Instructions to follow: Exactly as written, copy every line from the one containing "404x873 pixels." through the end of the records, with the pictures left out.

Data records
• • • •
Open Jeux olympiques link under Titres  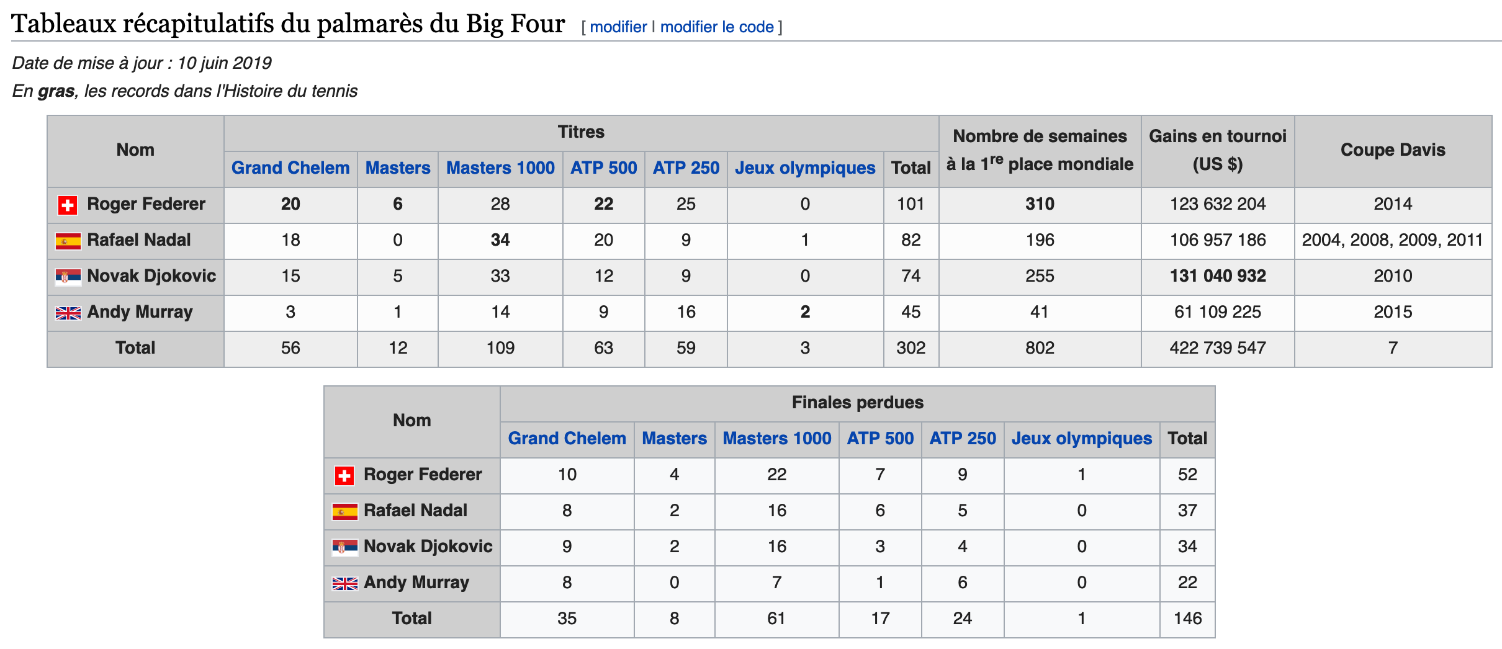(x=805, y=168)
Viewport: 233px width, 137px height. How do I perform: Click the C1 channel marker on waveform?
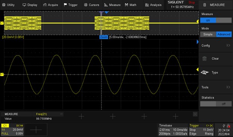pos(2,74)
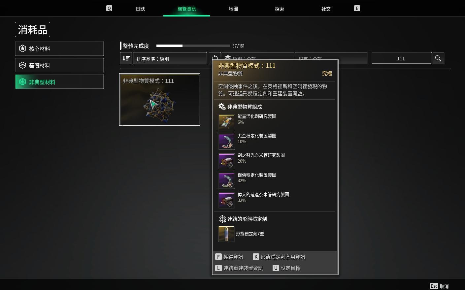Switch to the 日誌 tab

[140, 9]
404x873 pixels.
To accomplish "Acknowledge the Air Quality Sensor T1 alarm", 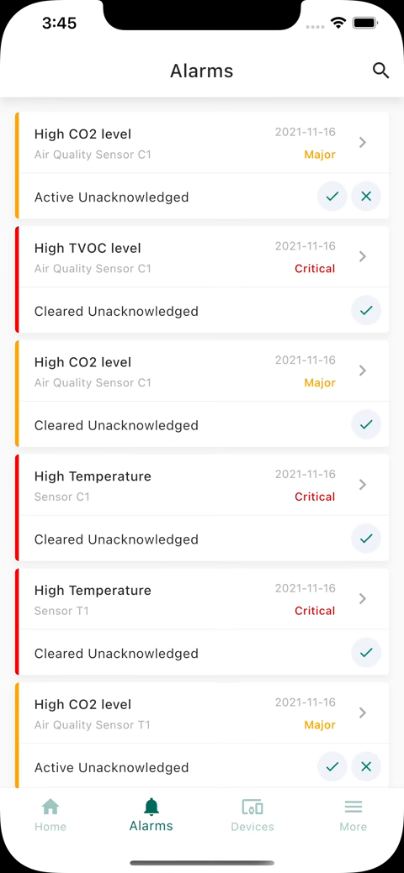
• • • •
Response below:
404x873 pixels.
To accomplish "Acknowledge the Air Quality Sensor T1 alarm", 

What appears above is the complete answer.